This summer well over a thousand people were arrested at the mass anti-G20 mobilizations in Toronto. Some were beaten, some were dragged from their beds in the early hours of the days of action, some were captured on their way to or from the protests and some were caught in mass arrests. Most of the arrestees have had their charges dropped, though some still face serious Conspiracy charges, draconian bail conditions, while some remain in jail and others face deportation.

On June 18th of this year three local activists were arrested. One was released a few days later under strict conditions, another spent months in jail, and another remains locked up today. Charges have been stayed for two of the arrestees, but the damage to their lives has already been done. In addition, through the court proceedings it was discovered that police had not only had active surveillance on local activist groups, but actually had an undercover agent infiltrating social justice organizations.

Recently, an Ottawa police officer who followed a cab driver to the airport, in a fit of road-rage after being cut off on the road, and broke the cab driver's arm after uttering racial slurs, was acquitted.
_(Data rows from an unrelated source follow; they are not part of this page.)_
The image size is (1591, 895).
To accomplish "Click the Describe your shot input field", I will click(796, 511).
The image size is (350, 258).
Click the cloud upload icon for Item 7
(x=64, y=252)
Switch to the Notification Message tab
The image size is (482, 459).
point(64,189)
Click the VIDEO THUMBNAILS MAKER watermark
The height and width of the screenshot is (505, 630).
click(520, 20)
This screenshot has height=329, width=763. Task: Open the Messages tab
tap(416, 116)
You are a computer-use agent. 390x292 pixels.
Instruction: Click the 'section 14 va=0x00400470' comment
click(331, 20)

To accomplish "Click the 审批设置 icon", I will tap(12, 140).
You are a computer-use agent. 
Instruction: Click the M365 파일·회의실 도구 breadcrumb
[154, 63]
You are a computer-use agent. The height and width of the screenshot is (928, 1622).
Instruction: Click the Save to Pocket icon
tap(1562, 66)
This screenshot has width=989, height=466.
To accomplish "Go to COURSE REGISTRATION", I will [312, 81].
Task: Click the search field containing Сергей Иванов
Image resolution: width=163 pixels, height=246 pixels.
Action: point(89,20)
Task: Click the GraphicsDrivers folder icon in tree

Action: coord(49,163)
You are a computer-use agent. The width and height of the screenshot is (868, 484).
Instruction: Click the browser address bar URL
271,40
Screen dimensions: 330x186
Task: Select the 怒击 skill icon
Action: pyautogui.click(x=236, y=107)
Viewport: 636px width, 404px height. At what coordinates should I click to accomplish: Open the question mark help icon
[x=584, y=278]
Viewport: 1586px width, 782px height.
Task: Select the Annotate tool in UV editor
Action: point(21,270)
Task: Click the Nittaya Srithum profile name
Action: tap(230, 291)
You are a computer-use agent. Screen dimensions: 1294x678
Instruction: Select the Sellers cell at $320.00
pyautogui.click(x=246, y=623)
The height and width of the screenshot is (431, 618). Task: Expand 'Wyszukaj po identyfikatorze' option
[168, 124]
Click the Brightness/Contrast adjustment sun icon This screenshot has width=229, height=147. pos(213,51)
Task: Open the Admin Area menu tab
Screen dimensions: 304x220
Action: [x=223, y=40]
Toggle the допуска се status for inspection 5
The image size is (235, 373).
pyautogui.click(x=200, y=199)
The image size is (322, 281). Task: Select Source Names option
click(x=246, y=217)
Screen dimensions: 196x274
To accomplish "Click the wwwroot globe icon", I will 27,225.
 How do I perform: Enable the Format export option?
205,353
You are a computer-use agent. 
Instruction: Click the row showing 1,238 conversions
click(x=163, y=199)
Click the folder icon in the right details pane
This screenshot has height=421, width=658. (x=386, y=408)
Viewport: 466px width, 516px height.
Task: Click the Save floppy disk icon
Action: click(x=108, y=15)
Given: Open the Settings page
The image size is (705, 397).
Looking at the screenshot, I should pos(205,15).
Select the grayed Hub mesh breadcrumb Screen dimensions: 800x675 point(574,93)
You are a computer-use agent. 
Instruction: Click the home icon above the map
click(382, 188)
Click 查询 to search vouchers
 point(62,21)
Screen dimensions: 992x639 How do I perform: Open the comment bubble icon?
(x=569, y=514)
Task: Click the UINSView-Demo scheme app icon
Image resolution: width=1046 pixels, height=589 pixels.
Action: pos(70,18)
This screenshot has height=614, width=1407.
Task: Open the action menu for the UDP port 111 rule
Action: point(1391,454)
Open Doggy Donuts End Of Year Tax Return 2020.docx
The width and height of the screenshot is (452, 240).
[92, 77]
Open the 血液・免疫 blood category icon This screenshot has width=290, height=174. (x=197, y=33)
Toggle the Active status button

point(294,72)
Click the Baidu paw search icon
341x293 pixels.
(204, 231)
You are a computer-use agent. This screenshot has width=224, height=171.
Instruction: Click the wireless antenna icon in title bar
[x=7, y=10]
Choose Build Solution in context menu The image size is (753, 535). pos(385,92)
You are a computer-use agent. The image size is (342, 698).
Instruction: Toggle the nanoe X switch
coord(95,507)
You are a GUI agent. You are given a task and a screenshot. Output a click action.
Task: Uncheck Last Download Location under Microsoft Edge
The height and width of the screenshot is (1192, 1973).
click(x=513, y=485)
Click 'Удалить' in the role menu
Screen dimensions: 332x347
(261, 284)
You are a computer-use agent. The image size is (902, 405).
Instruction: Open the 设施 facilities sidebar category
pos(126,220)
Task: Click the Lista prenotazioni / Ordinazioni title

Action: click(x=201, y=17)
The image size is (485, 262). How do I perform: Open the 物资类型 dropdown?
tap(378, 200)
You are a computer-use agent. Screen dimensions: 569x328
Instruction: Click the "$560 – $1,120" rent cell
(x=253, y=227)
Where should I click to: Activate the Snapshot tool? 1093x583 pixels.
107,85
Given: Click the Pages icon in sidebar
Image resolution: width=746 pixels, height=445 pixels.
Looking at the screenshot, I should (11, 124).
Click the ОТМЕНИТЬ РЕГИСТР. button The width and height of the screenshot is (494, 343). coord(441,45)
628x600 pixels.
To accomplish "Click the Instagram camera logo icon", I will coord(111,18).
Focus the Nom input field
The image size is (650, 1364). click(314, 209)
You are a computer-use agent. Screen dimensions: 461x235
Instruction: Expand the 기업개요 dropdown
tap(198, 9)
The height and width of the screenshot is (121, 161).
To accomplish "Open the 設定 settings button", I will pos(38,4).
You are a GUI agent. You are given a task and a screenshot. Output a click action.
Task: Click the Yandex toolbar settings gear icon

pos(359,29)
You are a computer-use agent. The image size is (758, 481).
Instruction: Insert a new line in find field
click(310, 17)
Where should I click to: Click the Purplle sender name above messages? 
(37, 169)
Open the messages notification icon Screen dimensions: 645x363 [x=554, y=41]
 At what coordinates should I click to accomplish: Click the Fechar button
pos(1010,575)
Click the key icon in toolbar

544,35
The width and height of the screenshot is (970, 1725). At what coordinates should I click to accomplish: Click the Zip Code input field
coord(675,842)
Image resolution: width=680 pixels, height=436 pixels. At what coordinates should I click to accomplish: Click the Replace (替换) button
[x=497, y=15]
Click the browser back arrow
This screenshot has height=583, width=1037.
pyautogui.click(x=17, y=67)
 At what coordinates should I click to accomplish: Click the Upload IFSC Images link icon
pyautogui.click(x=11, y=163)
Despite the obvious racist motivations behind the attack, and the complicity of other officers in the incident, the Police Chief chose to defend his officers and faced sharp criticisms from the taxi driver's union who could not be appeased, and demanded that the entirety of the Ottawa police force be reviewed and that Chief White address the systemic racism of the force.

Recently, a number of women have gone public with charges of harassment and assault against Ottawa police officers, many of them implicating the same officers in a more than one incident of abuse – officers who remain employed by the Ottawa police. We learned about the case of a young woman who was arrested, sexually assaulted – violence which was caught on police video – and held for hours by the Ottawa police after having committed no crime. Walking through the Byward Market late at night she was a victim of social profiling. A judge called her treatment a ''travesty.'' Two weeks later, another woman came forward with a lawsuit against the same officers, among others, for assault while in custody and wrongful arrest. And this past weekend, another Ottawa woman also came forward with charges of sexual assault and mistreatment while in custody after being arrested without cause.

We say that these are not random or unrelated incidents. And they are also just the tip of the iceberg, further proof of a bad system that must be changed immediately.

These are not just a few bad apples – this is a corrupt, illegitimate, and violent institution. More than the high profile cases that we see on the news, it is the institutionalized discrimination and day-to-day abuses of the police that worry us the most: systemic racism and misogyny, the continued arrests of sex workers, the ticketing of panhandlers, the lack of any real action for the hundreds of missing aboriginal women, the harassment and criminalization of drug users and countless other offences. Despite mountains of proof that criminalization does more harm than good, it continues to be the only agenda that this city is willing to put money behind. This dangerous strategy is being implemented by a police force with a long and troubling history of violence, abuse of authority, and impunity. This is not a system that we deem fair and democratic and this is not a system that we will cooperate with.

We applaud the efforts of all those struggling for justice and freedom, and those who have risked or lost their freedoms in this fight. We stand in solidarity with all prisoners and all those struggling to survive in the face of a system that would rather see them dead. We will continue to support all political arrestees and all those subjected to police brutality, and continue to proclaim loudly that the police are not our friends.